On October 20, our Center recommenced its bi-monthly Slavic Story time at the Urbana Free Library. Children listened to the Hungarian fairy tale, “Sebastian, the Dragon-slayer”, and watched the corresponding cartoon from the immensely popular series, Hungarian Folktales (Magyar népmesék), for which production began in 1977. This cartoon is an example of the fetishization of folklore under late socialism, which occurred as communist parties across Eastern Europe merged the socialist notion of the people with romantic conceptions of the folk in a bid for political legitimacy.

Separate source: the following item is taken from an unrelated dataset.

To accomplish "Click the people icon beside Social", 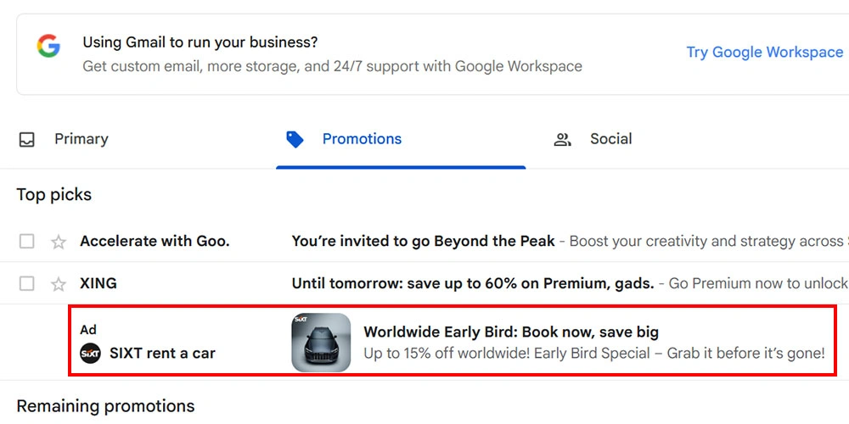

The fairy-tale itself is a chain of two stories. The tale of how the young Sebastian turns from a shepherd into a slayer of dragons, and eventually into a king, is preceded by a story of his father and two uncles, who are elevated from utter poverty by a magician, and tested in their humanity. Only the father passes the character test, and as a reward, his son, Sebastian, benefits not only from the magician’s mentorship, but transcends his social origins completely. The story was followed by a sing-a-long of a Hungarian children’s song and craft time, which involved making a dragon.
In the upcoming academic year, REEEC will continue its partnership with the Urbana Free Library. On December 15 at 2:00-3:00 p.m., REEEC will be featuring the Russian fairy tale, Uncle Vova’s tree; children will also learn a Russian song and make a Christmas tree. Please join us for the event!